Thursday, December 06, 2012

*No excuses - just do it.*


(Nb. I first started keeping a "journal" for a Facebook page - the next few posts will be a disjointed catch-up. This post should be dated September  2012)


I'm a skater. A year after first stepping a (very wobbly) foot onto the ice, I feel I'm finally almost justified in saying that.

Ok, not a great skater, not even a good skater. But a skater, nonetheless. And if I ever learn to take my own advice, maybe I can one day claim to be a "good skater".

I'm finally starting to string elements together in a step sequence, and while it's untidy, ungainly and pretty slow, it is starting to come together.

And today I discovered that I'm starting to have more confidence in my own ability, which I think is what's led to the fact that I've recently been picking up new things a lot easier and more quickly than I used to. Skating is 90% psychological, I'm certain of that.

This skating malarkey has been one hell of a journey so far and it started in the most random way possible.

In my other life, I'm a newspaper reporter. The best thing about the job is every day is different, and often, you wake up with no idea what the rest of the day will bring.

In my four years doing the job, the stories have been good, bad and downright ugly.

I've met circus freaks, been lifted by a strongman, met former Boro FC star, the lovely Juninho, and Dermot O'Leary while covering the X Factor auditions, I've taken a doomed ride on a boat, in which we wound up stranded out to sea because of bad weather - and wet to boot - and at the other end of the scale, I've covered grisly murder cases at court and interviewed bereaved families.

I've also taken my fair share of phonecalls and visits from the region's weird and wonderful, including a man just the other day who
had a dispute with his mate over how many tables used to be in a long-closed social club, and wanted me to adjudicate.
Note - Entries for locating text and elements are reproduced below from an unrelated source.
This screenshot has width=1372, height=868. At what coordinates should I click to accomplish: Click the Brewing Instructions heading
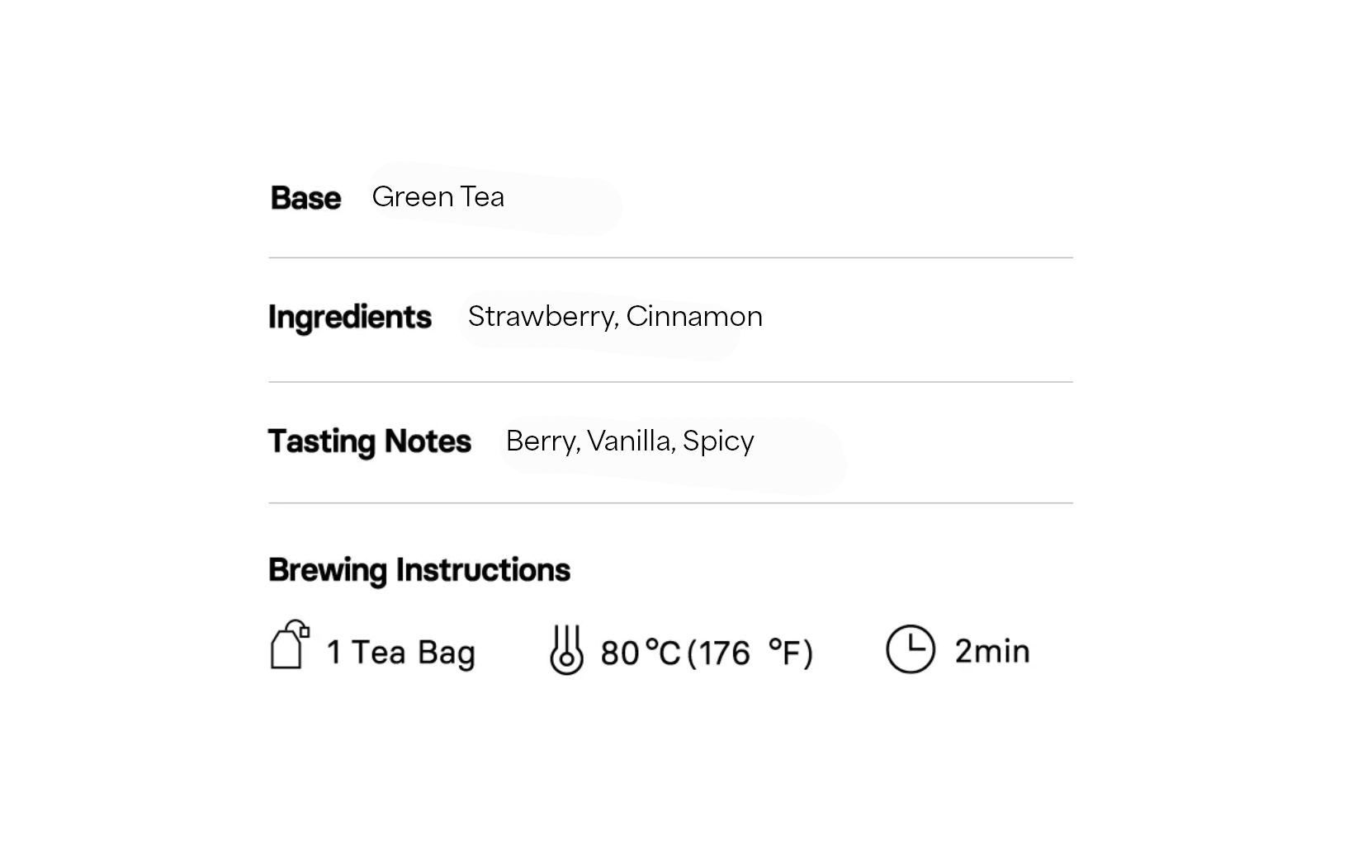click(x=419, y=570)
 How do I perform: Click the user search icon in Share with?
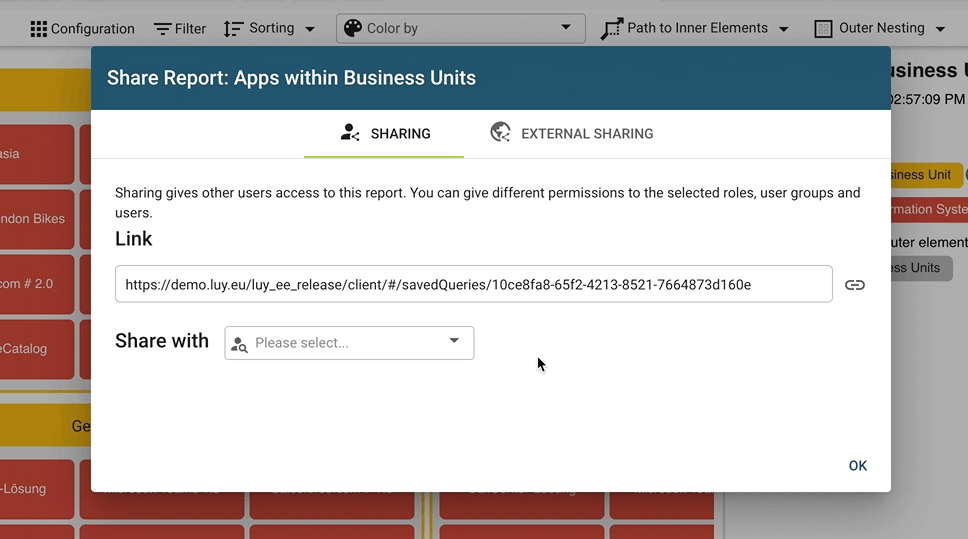239,344
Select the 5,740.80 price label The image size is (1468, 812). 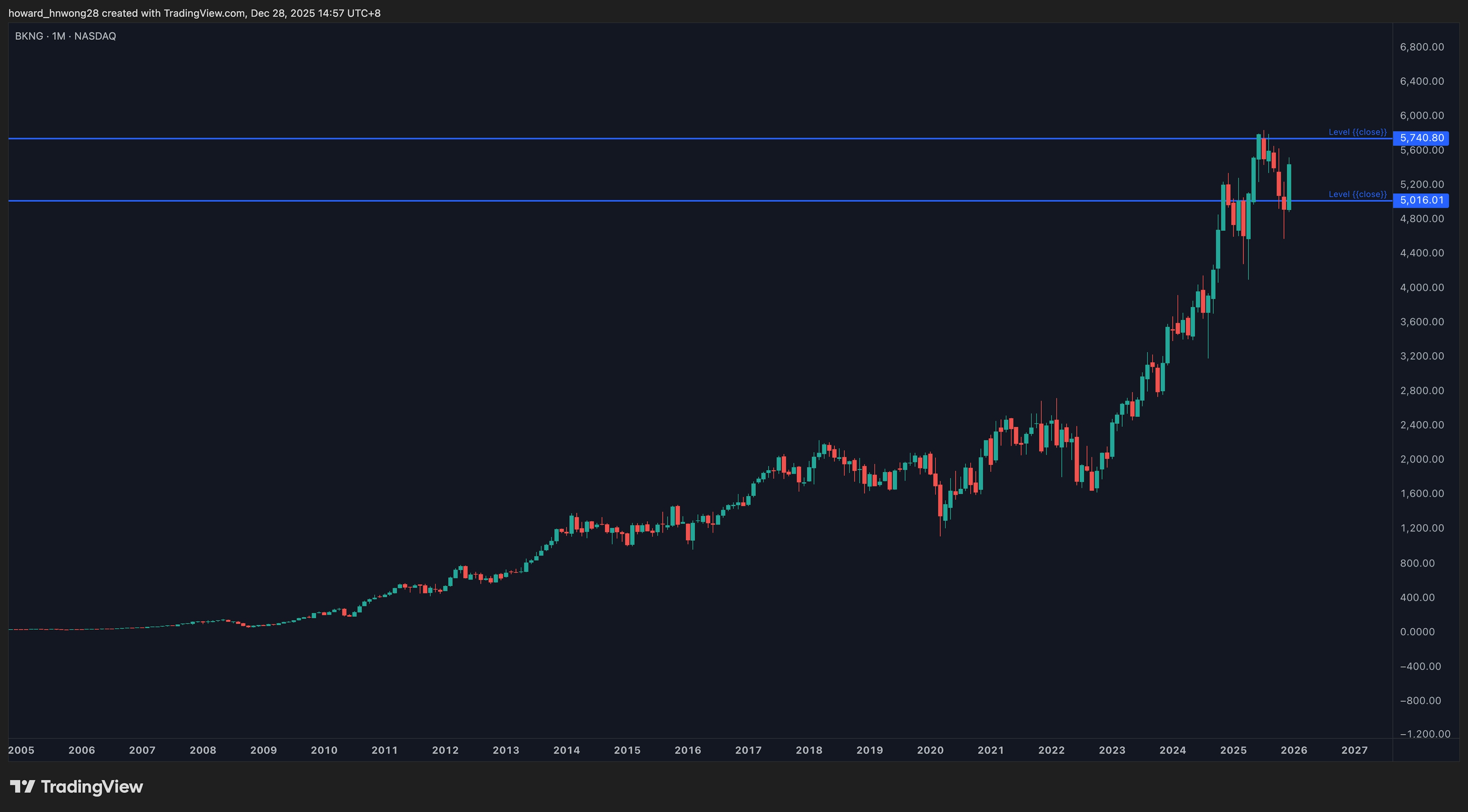(1421, 138)
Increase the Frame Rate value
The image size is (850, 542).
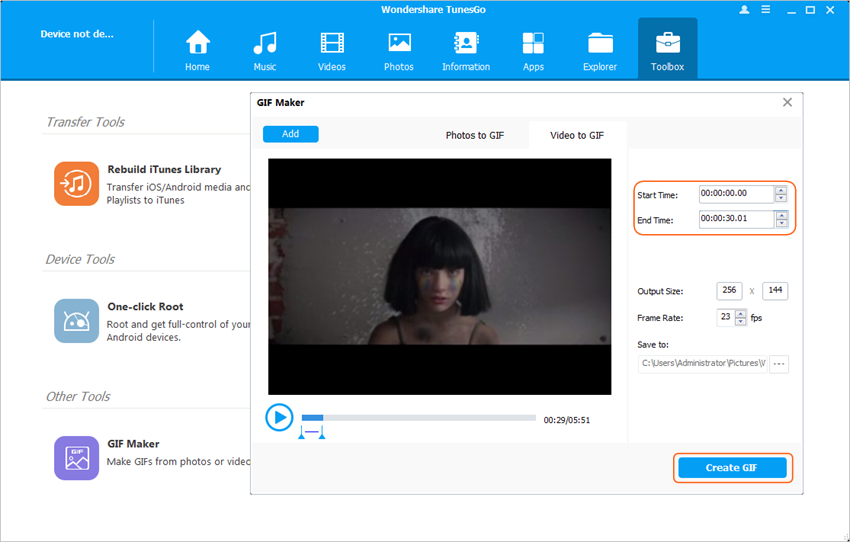[741, 313]
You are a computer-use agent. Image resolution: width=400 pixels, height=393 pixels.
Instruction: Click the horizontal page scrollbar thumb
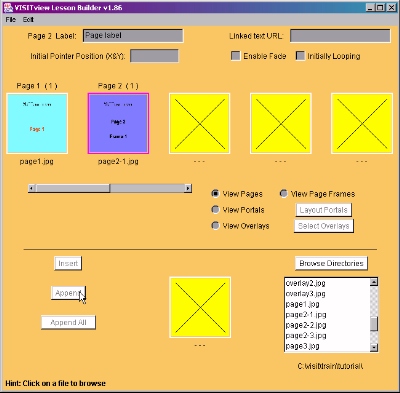73,189
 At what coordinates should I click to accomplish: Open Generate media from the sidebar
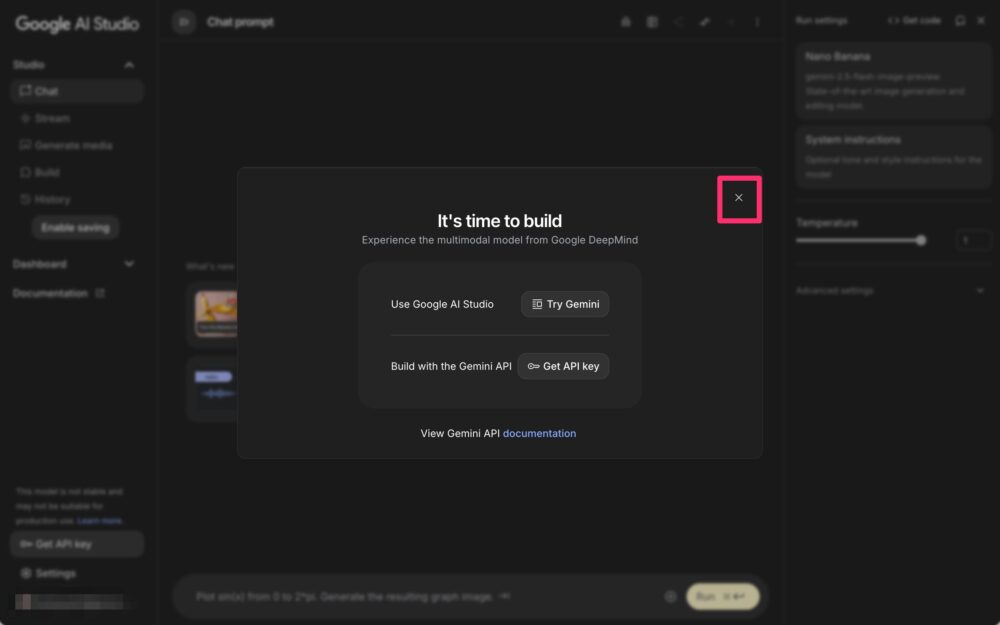coord(73,145)
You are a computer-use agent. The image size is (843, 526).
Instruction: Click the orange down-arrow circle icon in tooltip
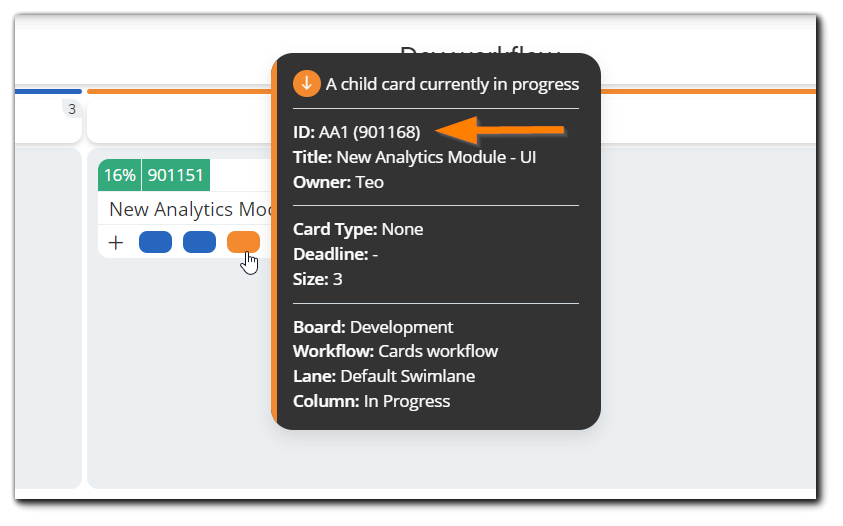click(306, 83)
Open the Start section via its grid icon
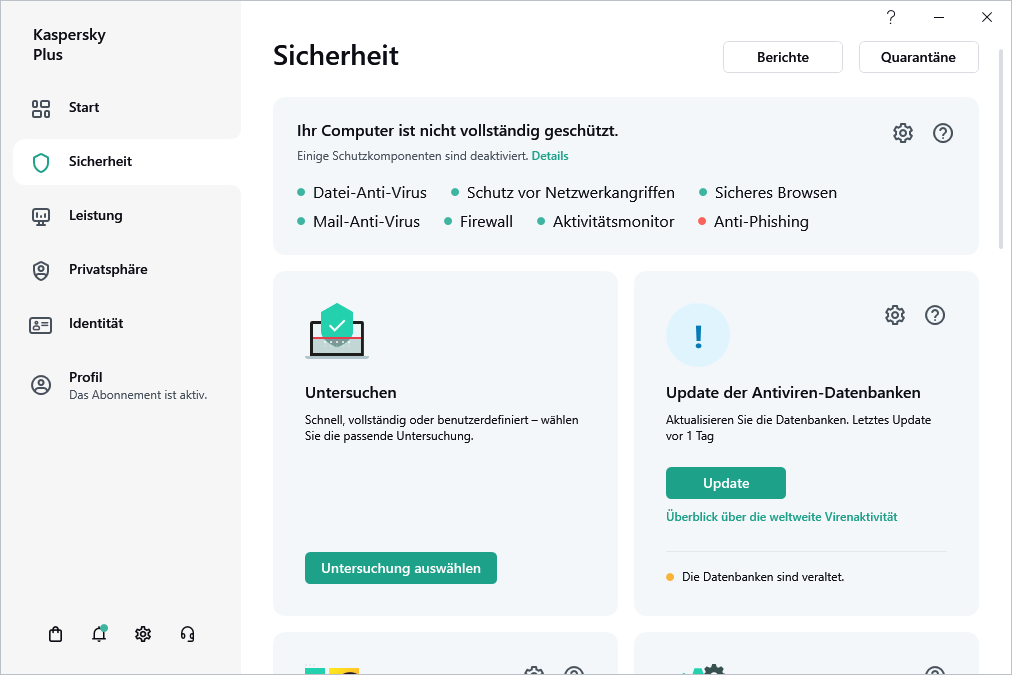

But back to the skating. It came about because I was sent to interview my now coach. He used to be on telly, you see, and now we'd bagged him at the local rink.

And lo, it led to happy times, sad times, frustrating times - but mainly happy times.

So I am a true adult skater - not one of these "pseudo adult skaters" who actually skated as a child and recently started again.

I'm pleased that I'm the sort of person who keeps a journal. If I didn't, I think I would have forgotten how hard even basic forward skating used to be for me, not even that long ago. If I feel useless at not being able to grasp a backward twizzle (hello, last week's lesson), I only have to look back to July 2011 when I said: "Lesson 3. Balance has improved a bit and I can usually at least hold my one-foot glide for the three seconds now, on my left foot anyway. Coach tried to teach me outside 3 turns - major fail."

So, you see, the improvements do come.

For me, the biggest challenge thus far has been overcoming fear. And it's so stupid because I don't even know WHAT I fear. I've never been able to put my finger on it. Perhaps it's looking an idiot, maybe it's breaking a bone, but I don't think so. I think it's just fear of the unknown. My coach says those magic words often: "Just do it". He's so right. He sees anything else as an excuse - harsh but usually fair.

Ok, so, I'm also pretty competitive by nature, and I hate not being the best! That probably puts me off trying in front of other people. Thinking I'll have to get over that one....:-D

Welcome to my journey - it's going to be rocky.